- _WHAT YOU HAVE TO DO_:
Reproduce the rows below word for word, starting at the line that has "You are a GUI" and continuing through the last of the rows. Omit the pictures from your copy.

- _SUPPLIED INFORMATION_:
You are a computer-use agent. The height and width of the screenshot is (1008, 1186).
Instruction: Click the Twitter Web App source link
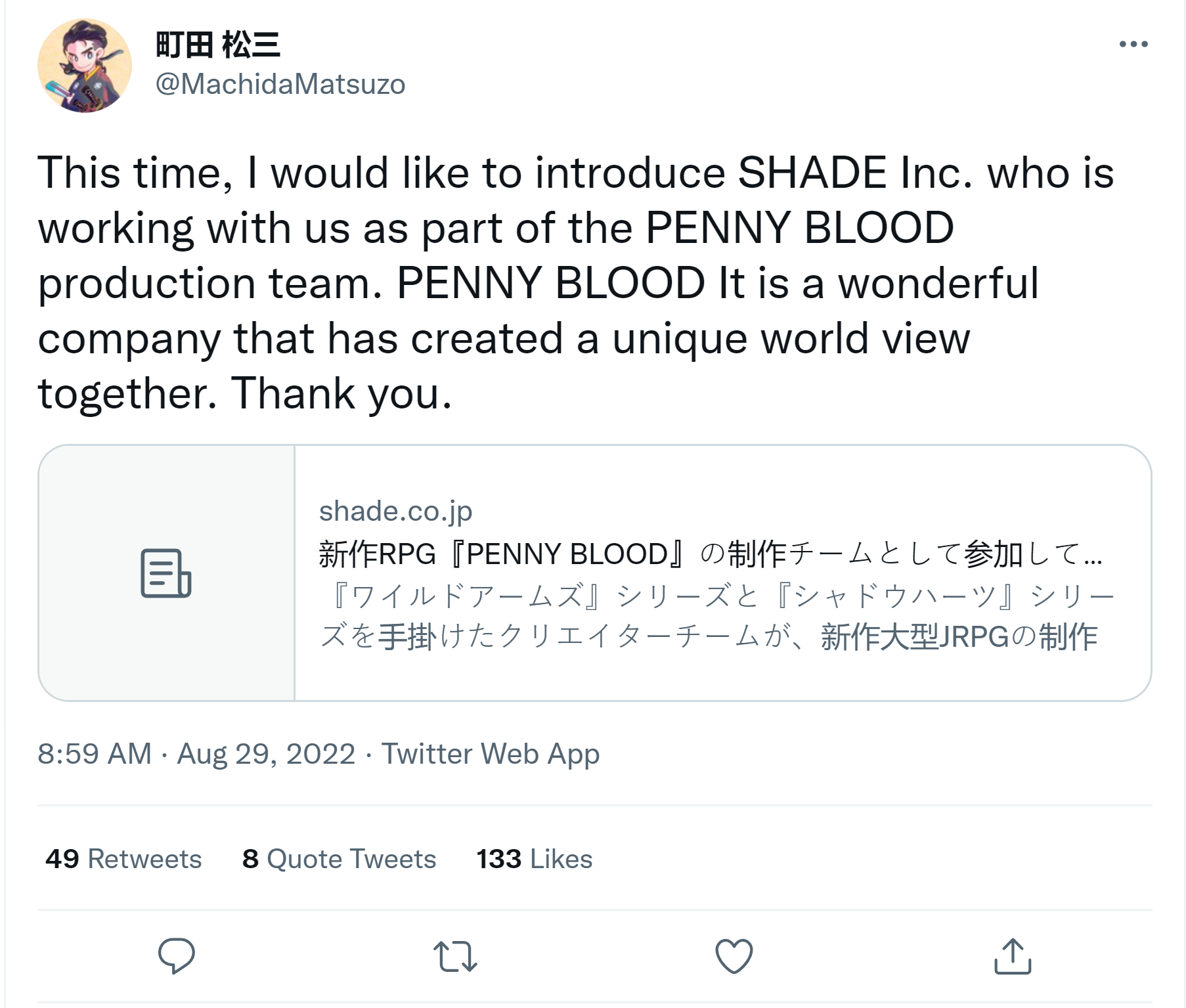491,754
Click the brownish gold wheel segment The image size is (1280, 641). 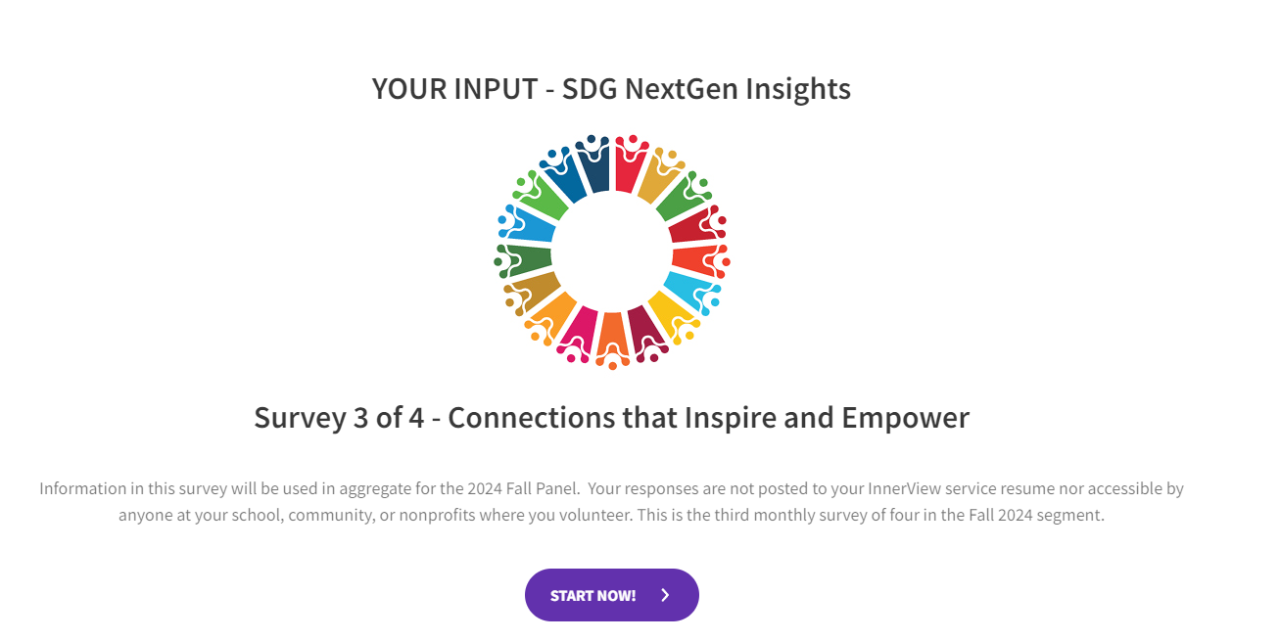[x=534, y=288]
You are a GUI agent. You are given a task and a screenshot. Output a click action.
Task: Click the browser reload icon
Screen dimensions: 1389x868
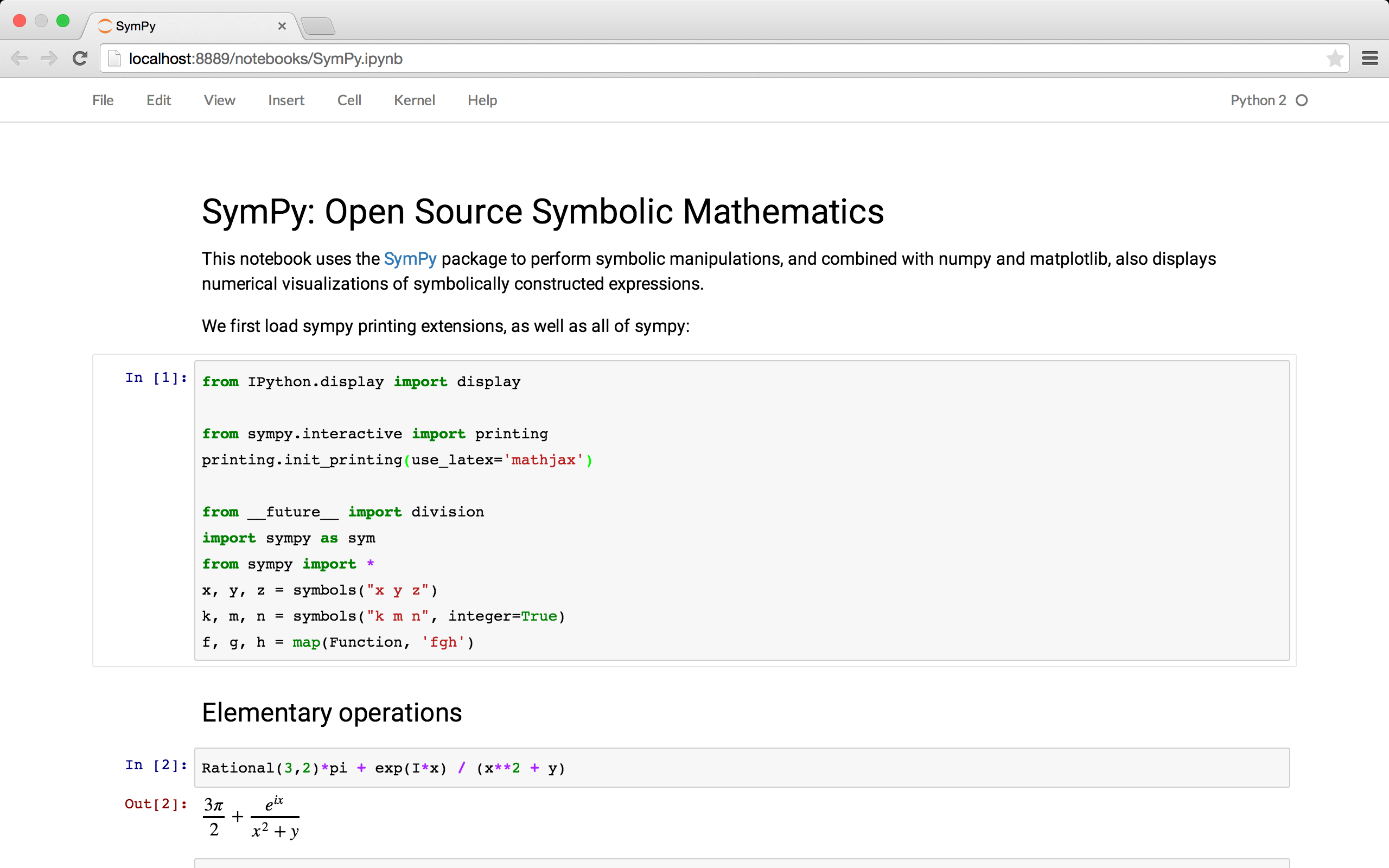pyautogui.click(x=80, y=59)
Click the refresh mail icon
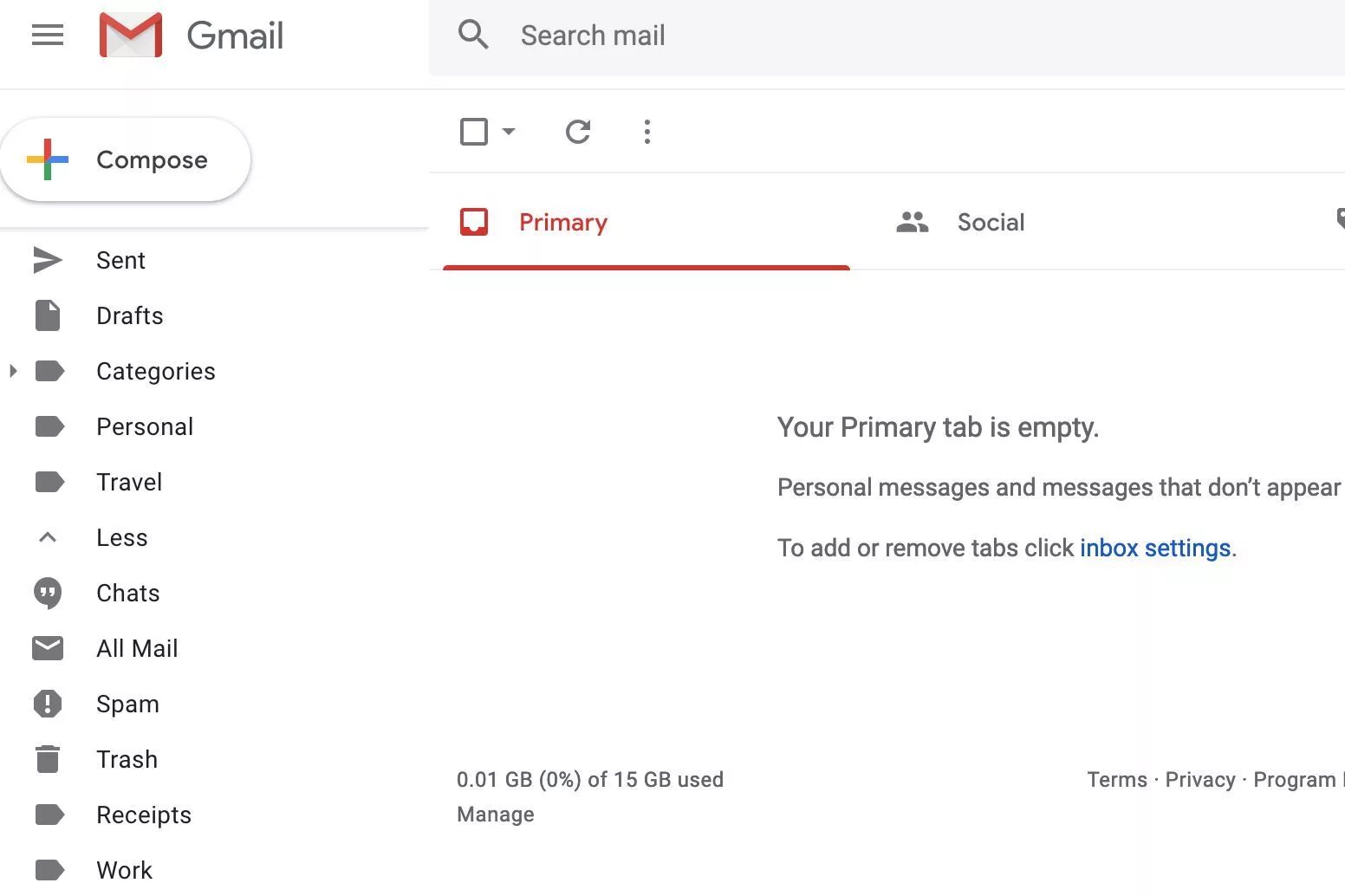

- _THE OUTPUT_:
You are a GUI agent. You are given a task and a screenshot. Output a click action.
Task: Click the browser reload icon
Screen dimensions: 1389x868
pyautogui.click(x=80, y=59)
Click the refresh mail icon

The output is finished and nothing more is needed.